Initially, btrfs appealed to me until I kept reading that it's not quite ready for production level work, specifically with raid5. I then turned to LVM and starting configuring it, only to realize it wouldn't allow me to utilize the total space although it recognized it all. It seemed to be treating all drive capacity the same as the smallest volume.

Is there a command in LVM that I may be overlooking, or is there another avenue I should be exploring altogether?

ZFS. its super easy to use and set up, and does what you want. Only downside is that it uses lots of ram, about 1GB per 1TB.

you can set up vdevs (pools) in mirrored (raid 1), stripped (raid 0) or in Z1, Z2, Z3, which are like raid 5/6 where you have 1 -3 parity drives in your pool. you can also mix and match vdevs so you can have two Z2 vdevs and then mirror them etc.

mind if I ask you how many drives and what their size is?

1 Like

ZFS had caught my attention, but was quickly turned away by the RAM requirements. I've got 32gb of ram at my disposal a so that's not really an issue, I'm more afraid of not knowing why it request so much as an overhead.

Drives listed below, exclude sda and sdc
Total space = ~7.9TB

NAME FSTYPE SIZE MOUNTPOINT LABEL
sda 111.8G
sdb 3.7T
└─sdb1 3.7T
sdc 465.8G
├─sdc1 vfat 190M /boot/efi
├─sdc2 swap 14.9G [SWAP]
├─sdc3 ext4 18.6G /
└─sdc4 ext4 432G /home
sdd 1.8T
└─sdd1 1.8T
sde 931.5G
└─sde1 931.5G
sdf 931.5G
└─sdf1 931.5G
sdg 698.7G
└─sdg1 698.7G

it has no much overhead because of caching and error checking. Its a file system that runs checksums to prevent dataloss.

also with 32gb of ram you're golden.

with your disks, you should create a mirror vdevs, I would make 1 vdev the 4tb, then put the 2tb and the 2 1tbs in the other vdev then mirror them.

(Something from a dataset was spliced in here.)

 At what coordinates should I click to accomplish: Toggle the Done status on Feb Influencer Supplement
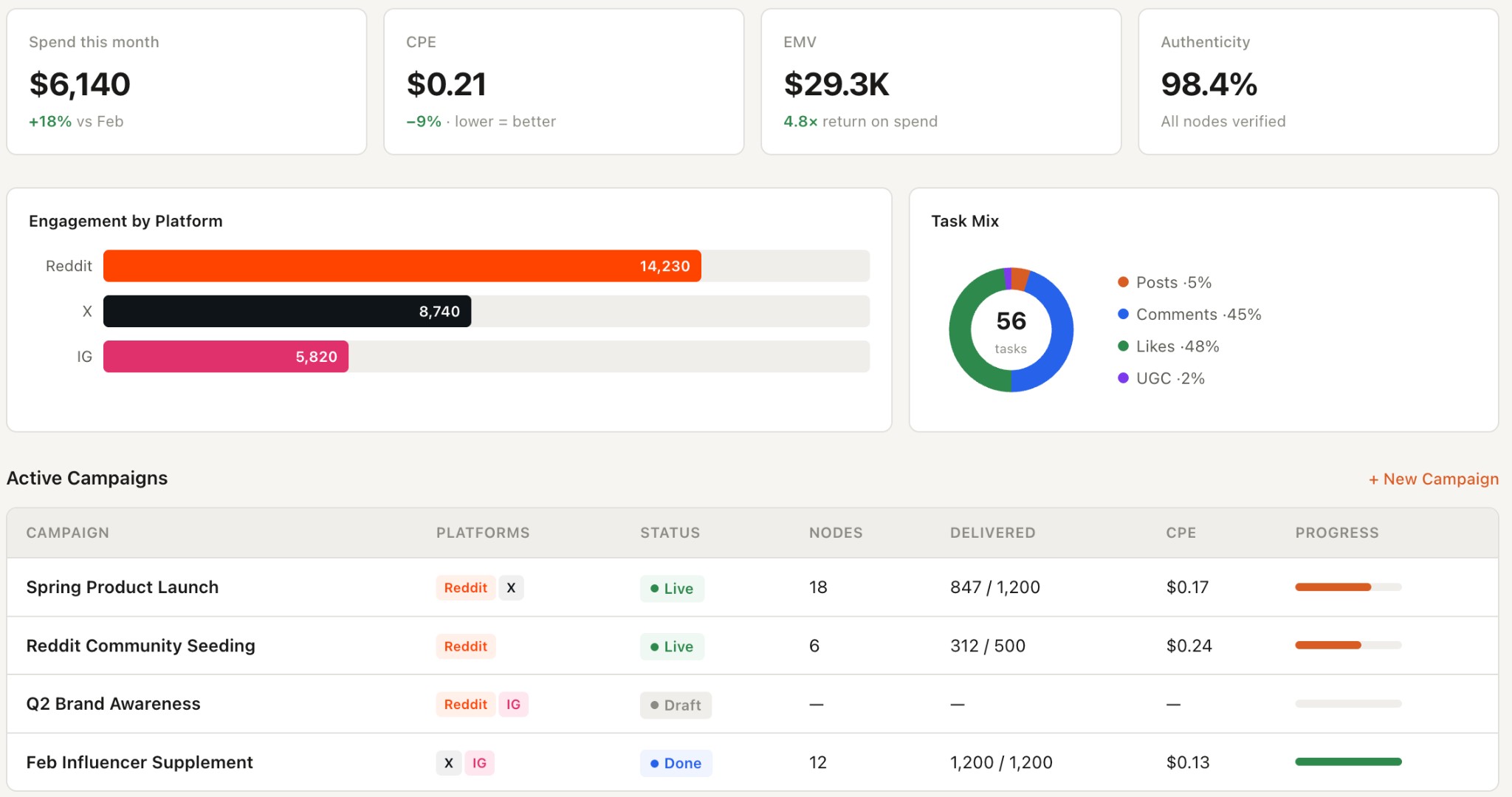coord(676,762)
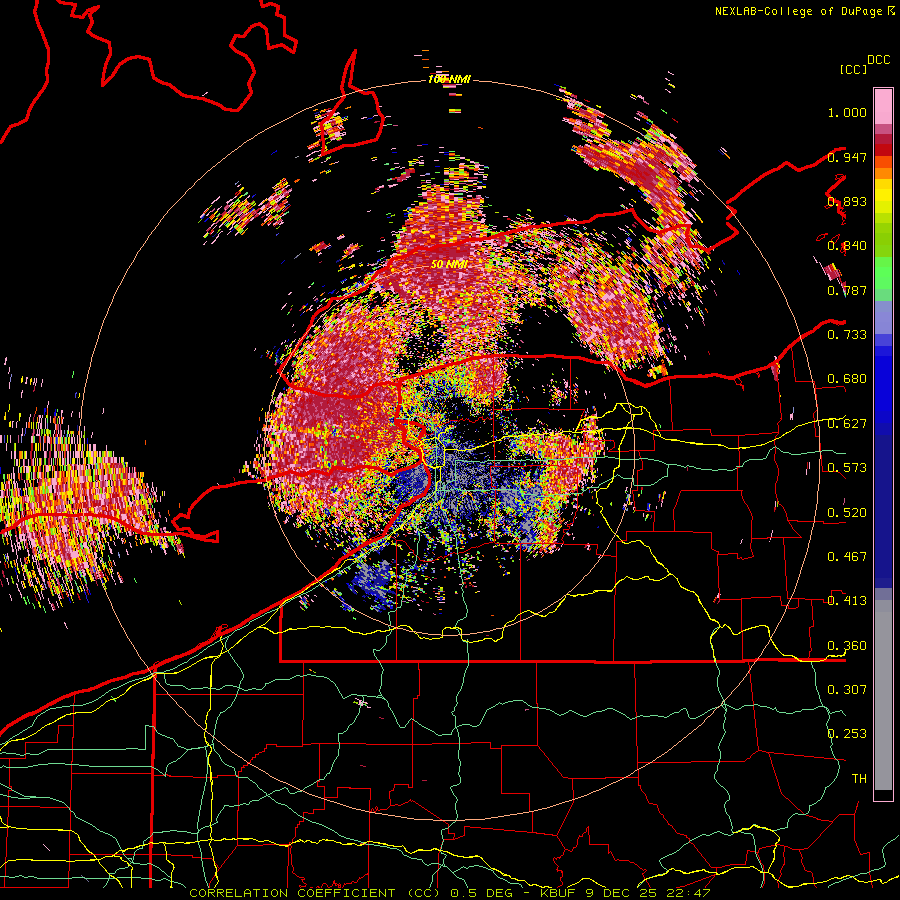The image size is (900, 900).
Task: Click the 50 NMI range ring label
Action: pyautogui.click(x=449, y=264)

ideally you could buy a wd my book 16TB and shuck the drives to get 8TB of raid 1 storage, its cheaper than buying the drives them selves.

1 Like

I'll look further into zfs then. Dou have any suggested guides?

read the ubuntu docs on it. its super easy to set up.

Wendel has done some videos on it? I think

I will just pitch in that it's not a requirement to have 1GB per 1TB, that's more of a worst case scenario. It depends on the data type whether it'll use that much or less. 1GB per 1TB is more of a suggested best practice than a requirement.

I think it was @Dexter_Kane that somewhere wrote up a good guide on updating with ZFS on Linux, so I hope he can pitch that in if my memory serves me correctly :D

my ZFS pool uses 16gb of ram, its 2x8TB drives.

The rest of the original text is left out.